>> Start Source
So to model managing and acting on digital identifiers, we need a concept of things that can be identified, names for things, and the relations between them. (Semiotics already gives us such concepts.) We also need a model of the systems through which identifiers are managed and acted on; what those systems do, and who requests them to do so; and what aspects of identifiers the systems manage.
Our identifier model (as an ontology) thus encompasses:
An individual identifier system can be modelled using concepts from the ontology, with an identifier system model.
In the remainder of this article, we go through the various concepts introduced in the model under these classes. We present the concept definitions under each section, before discussing issues that arise out of them. Resolution and Retrieval are crucial actions for identifiers, whose definition involves distinct issues; they are discussed separately from other Actions. We briefly discuss the standing of HTTP URIs in the model at the end.
The following concept definitions apply to entities:
In the following examples, we notate names as (context, label), and identifiers as (name, thing) = ((context, label), thing).
These definitions support the following insights:
Any association of a name with a thing - by anyone - establishes an identifier. A name is not an identifier unless it identifies something. (E.g. an unassigned phone number is a name, but not an identifier.)
An identifier is not restricted to an association of an ASCII string or a stream of ones and zeros with a thing; a spoken word or a picture also count as identifiers. (Identifiers are in fact defined as linguistic signs.)
The context of the name differentiates instances of a label from each other, and determines which particular instance is being associated with a thing. This allows the same label to mean different things in different contexts .
An identifier management system delimits its own context for the identifiers it manages; so the same label, managed by two different identifier management systems, forms two different identifiers.
Isolated facets of identifier management systems, such as protocol and encoding scheme, may also be considered part of the identifier context - meaning that a change in either brings about a different identifier. But this is a matter of identifier management policy: a particular identifier system model can also decide that its identifiers remain the same regardless of protocol or encoding.
Policies are specific to contexts. In some instances, particular policies in fact set the context of an identifier (see below).
The following are definitions of relations for identifiers:
Equivalence between two identifiers may happen to be true at a given point in time; it does not mean that the two identifiers will always mean the same thing, or should always be treated as interchangeable. Judging whether two things are the same or not presupposes an information model for the things being compared.
>> End Source
>> Start Task input
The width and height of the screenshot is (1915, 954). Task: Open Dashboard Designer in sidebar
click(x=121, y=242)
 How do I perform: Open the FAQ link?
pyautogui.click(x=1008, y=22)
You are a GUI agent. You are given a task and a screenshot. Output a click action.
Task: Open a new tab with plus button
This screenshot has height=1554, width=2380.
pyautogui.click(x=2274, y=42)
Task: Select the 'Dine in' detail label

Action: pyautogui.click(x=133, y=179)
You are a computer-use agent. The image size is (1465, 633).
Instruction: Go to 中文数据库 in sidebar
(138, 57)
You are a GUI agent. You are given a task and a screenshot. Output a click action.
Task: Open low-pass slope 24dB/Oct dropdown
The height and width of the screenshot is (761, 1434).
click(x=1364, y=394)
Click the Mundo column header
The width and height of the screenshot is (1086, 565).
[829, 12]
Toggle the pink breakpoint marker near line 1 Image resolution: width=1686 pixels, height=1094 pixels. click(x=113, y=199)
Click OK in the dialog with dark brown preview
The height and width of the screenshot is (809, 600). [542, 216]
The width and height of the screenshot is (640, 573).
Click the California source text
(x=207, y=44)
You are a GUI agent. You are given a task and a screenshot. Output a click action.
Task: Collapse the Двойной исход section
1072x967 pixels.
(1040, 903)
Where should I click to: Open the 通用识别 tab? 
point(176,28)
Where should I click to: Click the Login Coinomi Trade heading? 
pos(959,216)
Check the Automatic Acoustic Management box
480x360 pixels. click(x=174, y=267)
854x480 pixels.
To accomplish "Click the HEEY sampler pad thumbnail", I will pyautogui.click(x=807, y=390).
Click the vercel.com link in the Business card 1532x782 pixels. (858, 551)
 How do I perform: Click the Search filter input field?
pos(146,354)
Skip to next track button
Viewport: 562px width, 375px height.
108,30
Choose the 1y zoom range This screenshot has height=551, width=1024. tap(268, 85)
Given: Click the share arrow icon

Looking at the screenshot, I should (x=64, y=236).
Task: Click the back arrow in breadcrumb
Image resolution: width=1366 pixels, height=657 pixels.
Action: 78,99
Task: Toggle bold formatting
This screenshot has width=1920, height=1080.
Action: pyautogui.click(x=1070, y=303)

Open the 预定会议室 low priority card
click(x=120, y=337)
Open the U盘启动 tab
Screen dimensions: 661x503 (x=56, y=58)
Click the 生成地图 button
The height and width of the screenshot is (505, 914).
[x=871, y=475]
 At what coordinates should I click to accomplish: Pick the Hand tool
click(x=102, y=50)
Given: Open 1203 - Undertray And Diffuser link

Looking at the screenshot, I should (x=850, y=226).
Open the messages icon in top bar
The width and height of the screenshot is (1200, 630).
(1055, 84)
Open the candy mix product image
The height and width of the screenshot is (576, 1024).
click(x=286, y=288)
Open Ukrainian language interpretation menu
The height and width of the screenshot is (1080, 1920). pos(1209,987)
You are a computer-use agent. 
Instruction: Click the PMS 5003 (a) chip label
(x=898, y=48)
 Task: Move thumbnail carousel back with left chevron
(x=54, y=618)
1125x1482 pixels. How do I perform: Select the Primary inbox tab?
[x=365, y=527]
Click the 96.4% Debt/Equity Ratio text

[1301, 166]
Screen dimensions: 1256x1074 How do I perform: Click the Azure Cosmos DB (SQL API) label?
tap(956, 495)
>> End Task input
- [Exercise task A]
Print the entries from their first line through the line that contains "point(176,28)", both included.
- [Exercise task B]
Pick up the text on modeling digital identifiers and keep writing from its last sentence.
The text and the entries have nothing to do with each other.

- [Expected answer A]
The width and height of the screenshot is (1915, 954). Task: Open Dashboard Designer in sidebar
click(x=121, y=242)
 How do I perform: Open the FAQ link?
pyautogui.click(x=1008, y=22)
You are a GUI agent. You are given a task and a screenshot. Output a click action.
Task: Open a new tab with plus button
This screenshot has height=1554, width=2380.
pyautogui.click(x=2274, y=42)
Task: Select the 'Dine in' detail label

Action: pyautogui.click(x=133, y=179)
You are a computer-use agent. The image size is (1465, 633).
Instruction: Go to 中文数据库 in sidebar
(138, 57)
You are a GUI agent. You are given a task and a screenshot. Output a click action.
Task: Open low-pass slope 24dB/Oct dropdown
The height and width of the screenshot is (761, 1434).
click(x=1364, y=394)
Click the Mundo column header
The width and height of the screenshot is (1086, 565).
[829, 12]
Toggle the pink breakpoint marker near line 1 Image resolution: width=1686 pixels, height=1094 pixels. click(x=113, y=199)
Click OK in the dialog with dark brown preview
The height and width of the screenshot is (809, 600). [542, 216]
The width and height of the screenshot is (640, 573).
Click the California source text
(x=207, y=44)
You are a GUI agent. You are given a task and a screenshot. Output a click action.
Task: Collapse the Двойной исход section
1072x967 pixels.
(1040, 903)
Where should I click to: Open the 通用识别 tab? 
point(176,28)

- [Expected answer B]
Synonyms presuppose an authority which weighs in on the equivalence of two identifiers; the authority can also weigh in on which identifier should be preferred in given contexts. This is still only one authority's claim, and other authorities can make different judgements; but the claim matters for any systems for which that authority is also responsible, as the authority is assumed to enforce its claims throughout its domain. By introducing responsibility, synonymy is a stronger claim than equivalence.
Aliases require that the authority does not just assert equivalence, but actively manages the equivalence itself: it is responsible for making sure the two identifiers stay equivalent while they are being managed, and do not drift apart in what they refer to.
The identifier model constrains when two instances of labels count as the same name. If their contexts differ, they may currently be equivalent when used as identifiers; but nothing guarantees that they will stay equivalent, because the association policies of the two contexts are independent—that is, the two names are managed separately. The model deals with this case by saying that the labels may be the same, but the names are different (since their contexts are different), so they belong to different identifiers. In the example above, the Handle Server and the PURL server may currently agree to use the same label to point to the same thing; but nothing prevents one of the authorities reassigning the identifier later on, and the other keeping it as is.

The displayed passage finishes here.